### Data under study
Segment Open

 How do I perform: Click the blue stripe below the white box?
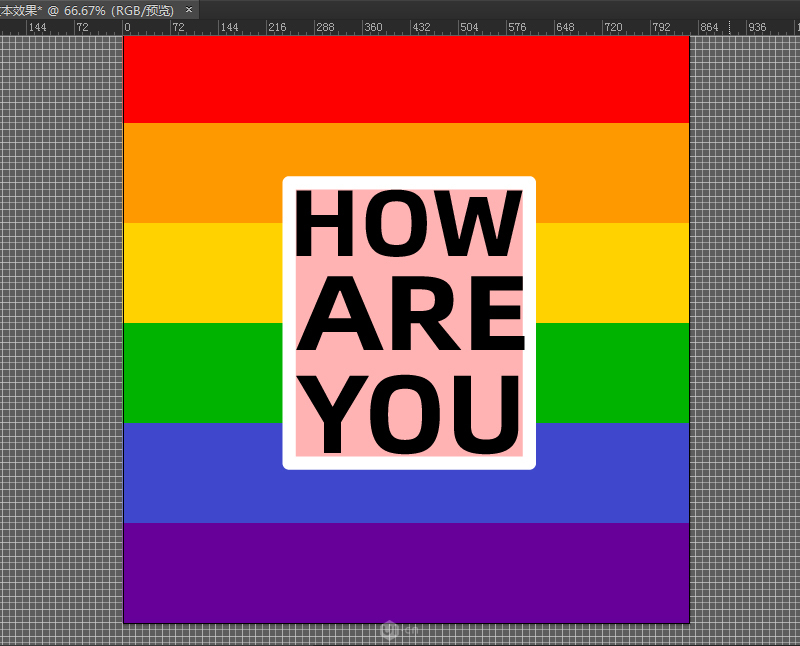406,496
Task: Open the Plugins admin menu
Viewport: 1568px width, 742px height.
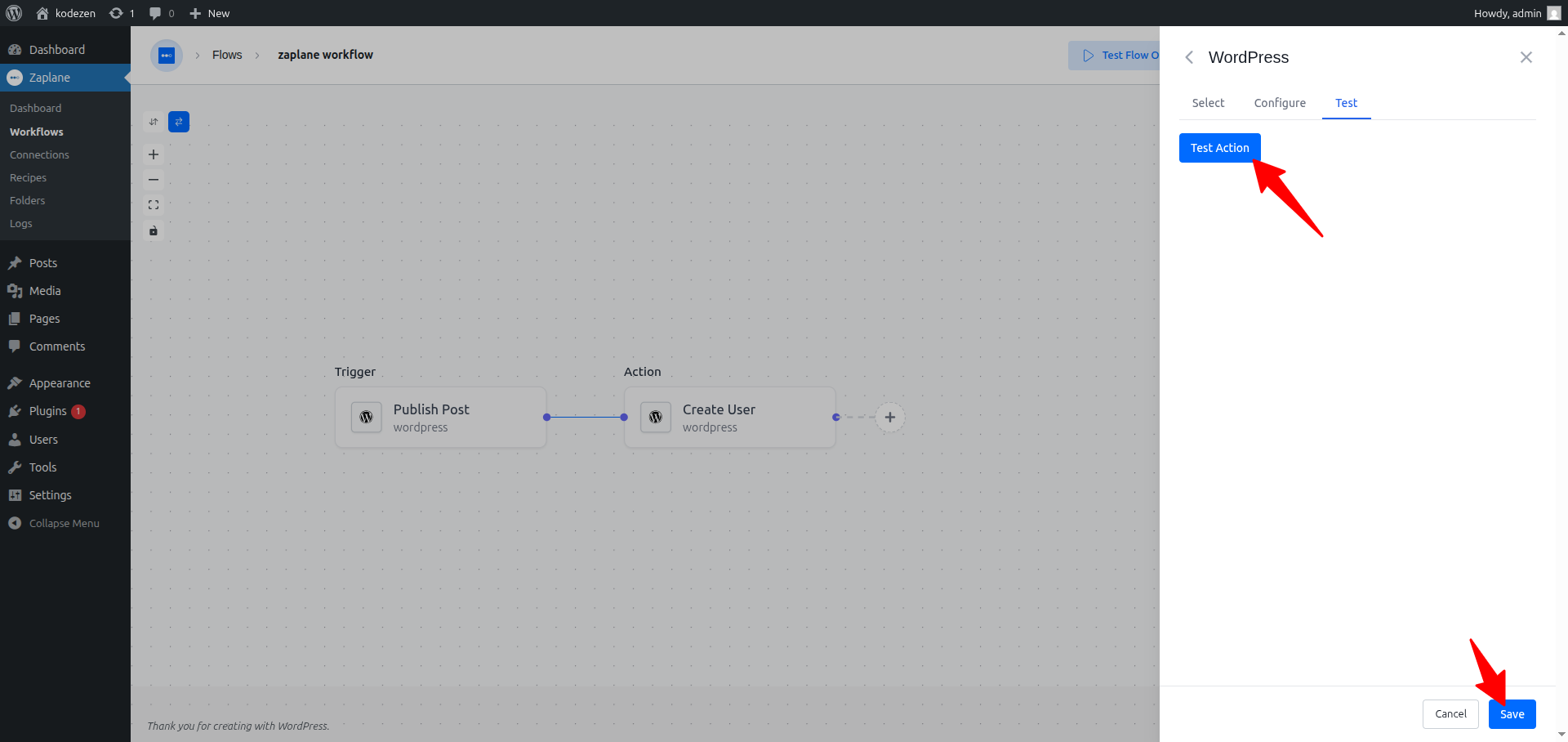Action: coord(48,411)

Segment Closed

### Instructions to follow
Reproduce every record above exactly as given, excluding pictures from the result.

### Reply
 How do I perform: Click the blue stripe below the white box?
406,496
Task: Open the Plugins admin menu
Viewport: 1568px width, 742px height.
Action: coord(48,411)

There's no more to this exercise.